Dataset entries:
☆ ☆ ☆ ☆

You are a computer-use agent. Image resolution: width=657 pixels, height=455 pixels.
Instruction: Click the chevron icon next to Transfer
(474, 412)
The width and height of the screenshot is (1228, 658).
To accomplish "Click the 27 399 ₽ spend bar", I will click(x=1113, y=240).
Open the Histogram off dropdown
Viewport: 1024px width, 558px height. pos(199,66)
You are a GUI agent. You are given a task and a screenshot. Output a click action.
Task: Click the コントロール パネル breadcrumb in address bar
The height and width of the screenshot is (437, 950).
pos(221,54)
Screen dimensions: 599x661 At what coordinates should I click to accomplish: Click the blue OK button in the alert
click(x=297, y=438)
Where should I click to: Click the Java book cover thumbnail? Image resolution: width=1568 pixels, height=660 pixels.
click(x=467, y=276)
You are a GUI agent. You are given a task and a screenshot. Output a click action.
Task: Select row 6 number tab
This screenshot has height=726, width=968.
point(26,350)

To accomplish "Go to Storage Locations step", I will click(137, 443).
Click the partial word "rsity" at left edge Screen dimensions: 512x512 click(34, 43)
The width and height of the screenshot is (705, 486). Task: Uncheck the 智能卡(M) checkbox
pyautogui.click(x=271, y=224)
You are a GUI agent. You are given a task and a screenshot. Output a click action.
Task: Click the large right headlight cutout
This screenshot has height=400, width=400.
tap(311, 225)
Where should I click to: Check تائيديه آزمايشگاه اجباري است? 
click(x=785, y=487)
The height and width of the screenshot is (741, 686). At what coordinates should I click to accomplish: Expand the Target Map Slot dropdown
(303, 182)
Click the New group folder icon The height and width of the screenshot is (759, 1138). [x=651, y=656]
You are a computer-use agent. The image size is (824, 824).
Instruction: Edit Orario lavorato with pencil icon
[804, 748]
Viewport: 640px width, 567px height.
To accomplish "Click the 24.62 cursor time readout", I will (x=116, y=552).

☆ ☆ ☆ ☆

## Instructions for the task
In the entries above, one line contains "This screenshot has height=726, width=968." and another contains "Click the New". Reproduce exactly those two lines and the lines between them, nothing else.

## Reply to the task
This screenshot has height=726, width=968.
point(26,350)

To accomplish "Go to Storage Locations step", I will click(137, 443).
Click the partial word "rsity" at left edge Screen dimensions: 512x512 click(34, 43)
The width and height of the screenshot is (705, 486). Task: Uncheck the 智能卡(M) checkbox
pyautogui.click(x=271, y=224)
You are a GUI agent. You are given a task and a screenshot. Output a click action.
Task: Click the large right headlight cutout
This screenshot has height=400, width=400.
tap(311, 225)
Where should I click to: Check تائيديه آزمايشگاه اجباري است? 
click(x=785, y=487)
The height and width of the screenshot is (741, 686). At what coordinates should I click to accomplish: Expand the Target Map Slot dropdown
(303, 182)
Click the New group folder icon The height and width of the screenshot is (759, 1138). [x=651, y=656]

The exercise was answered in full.